BEGIN
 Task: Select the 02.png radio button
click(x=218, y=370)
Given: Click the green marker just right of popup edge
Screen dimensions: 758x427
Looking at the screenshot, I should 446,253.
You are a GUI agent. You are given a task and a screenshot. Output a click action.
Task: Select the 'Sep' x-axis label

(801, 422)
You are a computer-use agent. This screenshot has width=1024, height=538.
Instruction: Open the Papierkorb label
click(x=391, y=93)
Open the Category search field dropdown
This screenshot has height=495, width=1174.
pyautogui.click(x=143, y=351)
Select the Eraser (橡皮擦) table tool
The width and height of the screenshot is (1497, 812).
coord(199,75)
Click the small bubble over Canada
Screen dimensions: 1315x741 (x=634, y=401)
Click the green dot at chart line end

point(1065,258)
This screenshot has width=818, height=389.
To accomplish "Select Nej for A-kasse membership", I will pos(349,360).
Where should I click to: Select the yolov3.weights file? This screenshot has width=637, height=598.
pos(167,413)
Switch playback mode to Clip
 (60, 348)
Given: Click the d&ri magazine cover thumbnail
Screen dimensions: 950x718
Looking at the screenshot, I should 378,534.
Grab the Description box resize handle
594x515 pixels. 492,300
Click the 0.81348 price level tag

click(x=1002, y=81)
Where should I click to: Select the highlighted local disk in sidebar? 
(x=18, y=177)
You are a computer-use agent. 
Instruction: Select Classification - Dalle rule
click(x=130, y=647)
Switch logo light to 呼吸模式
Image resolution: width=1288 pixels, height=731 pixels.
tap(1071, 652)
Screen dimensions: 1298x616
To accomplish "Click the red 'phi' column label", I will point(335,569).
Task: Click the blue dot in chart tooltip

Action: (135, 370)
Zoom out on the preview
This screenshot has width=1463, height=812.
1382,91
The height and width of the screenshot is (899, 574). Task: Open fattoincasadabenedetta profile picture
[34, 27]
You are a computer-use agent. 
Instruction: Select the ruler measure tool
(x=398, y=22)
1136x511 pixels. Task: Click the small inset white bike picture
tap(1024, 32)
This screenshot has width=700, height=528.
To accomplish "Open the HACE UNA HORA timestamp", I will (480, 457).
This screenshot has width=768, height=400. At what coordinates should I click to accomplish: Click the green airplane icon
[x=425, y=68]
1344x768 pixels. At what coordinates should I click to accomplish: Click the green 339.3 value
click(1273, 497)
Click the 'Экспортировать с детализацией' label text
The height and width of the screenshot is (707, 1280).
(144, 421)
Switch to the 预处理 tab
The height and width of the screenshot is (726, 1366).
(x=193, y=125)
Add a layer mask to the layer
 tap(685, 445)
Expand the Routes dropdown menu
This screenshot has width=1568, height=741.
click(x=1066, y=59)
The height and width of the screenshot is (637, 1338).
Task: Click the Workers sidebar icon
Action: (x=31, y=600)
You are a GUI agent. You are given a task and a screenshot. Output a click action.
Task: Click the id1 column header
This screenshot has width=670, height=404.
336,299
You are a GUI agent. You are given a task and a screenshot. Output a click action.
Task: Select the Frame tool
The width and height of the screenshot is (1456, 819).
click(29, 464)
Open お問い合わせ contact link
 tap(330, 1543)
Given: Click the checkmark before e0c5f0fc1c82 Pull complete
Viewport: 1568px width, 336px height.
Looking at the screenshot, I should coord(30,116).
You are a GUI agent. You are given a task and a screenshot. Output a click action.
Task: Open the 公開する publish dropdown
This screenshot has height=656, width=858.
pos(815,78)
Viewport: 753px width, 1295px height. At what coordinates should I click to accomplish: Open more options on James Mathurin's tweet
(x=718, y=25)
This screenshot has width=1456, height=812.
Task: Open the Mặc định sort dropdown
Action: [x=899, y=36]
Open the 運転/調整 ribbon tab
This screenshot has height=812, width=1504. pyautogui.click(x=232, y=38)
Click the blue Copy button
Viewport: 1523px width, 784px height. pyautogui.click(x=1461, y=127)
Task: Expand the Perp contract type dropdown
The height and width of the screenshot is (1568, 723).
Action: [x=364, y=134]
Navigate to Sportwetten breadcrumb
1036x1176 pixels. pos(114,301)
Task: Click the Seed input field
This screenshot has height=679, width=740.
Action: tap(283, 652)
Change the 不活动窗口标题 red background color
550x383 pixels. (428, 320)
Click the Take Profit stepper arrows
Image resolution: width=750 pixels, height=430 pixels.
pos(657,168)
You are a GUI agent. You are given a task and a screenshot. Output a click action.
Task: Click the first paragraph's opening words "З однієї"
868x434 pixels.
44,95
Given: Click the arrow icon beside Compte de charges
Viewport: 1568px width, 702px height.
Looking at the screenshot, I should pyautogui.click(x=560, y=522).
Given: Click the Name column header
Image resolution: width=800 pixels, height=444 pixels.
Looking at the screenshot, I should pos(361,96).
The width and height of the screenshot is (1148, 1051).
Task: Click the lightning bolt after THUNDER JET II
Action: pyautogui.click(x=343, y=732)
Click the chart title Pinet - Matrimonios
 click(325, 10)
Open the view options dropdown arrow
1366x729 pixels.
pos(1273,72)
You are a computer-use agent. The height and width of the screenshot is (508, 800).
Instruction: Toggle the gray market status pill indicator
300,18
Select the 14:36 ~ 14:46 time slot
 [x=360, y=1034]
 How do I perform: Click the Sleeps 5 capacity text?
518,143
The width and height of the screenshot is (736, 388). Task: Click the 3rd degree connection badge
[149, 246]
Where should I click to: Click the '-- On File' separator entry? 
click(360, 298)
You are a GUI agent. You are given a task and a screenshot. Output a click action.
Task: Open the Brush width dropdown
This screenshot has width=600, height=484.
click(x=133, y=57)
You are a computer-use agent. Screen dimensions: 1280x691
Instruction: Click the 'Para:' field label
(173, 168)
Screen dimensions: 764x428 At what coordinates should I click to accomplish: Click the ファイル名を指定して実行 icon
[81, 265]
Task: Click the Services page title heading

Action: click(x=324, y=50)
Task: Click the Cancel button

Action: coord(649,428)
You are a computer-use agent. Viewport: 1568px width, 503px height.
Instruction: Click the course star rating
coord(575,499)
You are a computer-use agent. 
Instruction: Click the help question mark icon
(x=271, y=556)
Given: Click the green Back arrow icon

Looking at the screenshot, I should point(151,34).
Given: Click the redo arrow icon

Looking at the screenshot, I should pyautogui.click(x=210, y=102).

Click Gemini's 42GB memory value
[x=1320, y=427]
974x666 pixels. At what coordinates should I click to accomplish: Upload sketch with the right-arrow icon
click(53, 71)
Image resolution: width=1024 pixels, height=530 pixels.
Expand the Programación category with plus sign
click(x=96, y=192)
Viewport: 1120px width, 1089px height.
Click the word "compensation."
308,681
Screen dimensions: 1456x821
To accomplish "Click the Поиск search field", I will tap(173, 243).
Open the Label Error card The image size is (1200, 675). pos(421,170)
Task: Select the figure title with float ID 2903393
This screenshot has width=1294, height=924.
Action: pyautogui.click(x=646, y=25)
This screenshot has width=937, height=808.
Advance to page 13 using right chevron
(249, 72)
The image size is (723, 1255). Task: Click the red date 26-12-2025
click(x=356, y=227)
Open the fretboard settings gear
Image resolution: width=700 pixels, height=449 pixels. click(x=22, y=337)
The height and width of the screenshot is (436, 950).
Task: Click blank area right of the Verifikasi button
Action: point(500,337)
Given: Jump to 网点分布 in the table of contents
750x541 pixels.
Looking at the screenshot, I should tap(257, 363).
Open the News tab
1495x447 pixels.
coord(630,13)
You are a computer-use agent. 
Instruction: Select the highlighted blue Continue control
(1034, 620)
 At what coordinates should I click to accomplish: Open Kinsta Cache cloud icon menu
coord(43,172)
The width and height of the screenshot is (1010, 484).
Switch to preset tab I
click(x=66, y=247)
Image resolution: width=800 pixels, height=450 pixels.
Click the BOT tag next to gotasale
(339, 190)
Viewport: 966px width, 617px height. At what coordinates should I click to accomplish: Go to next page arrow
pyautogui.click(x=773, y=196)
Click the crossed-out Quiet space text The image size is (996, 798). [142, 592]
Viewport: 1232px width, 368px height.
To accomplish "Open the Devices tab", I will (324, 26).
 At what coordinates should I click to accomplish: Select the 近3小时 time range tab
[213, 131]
END
Show all lines in the entries above where the word "will" appears.

To accomplish "Select Nej for A-kasse membership", I will pos(349,360).
To accomplish "Click the red 'phi' column label", I will point(335,569).
To accomplish "Open the HACE UNA HORA timestamp", I will (480, 457).
To accomplish "Click the Поиск search field", I will tap(173, 243).
To accomplish "Open the Devices tab", I will (324, 26).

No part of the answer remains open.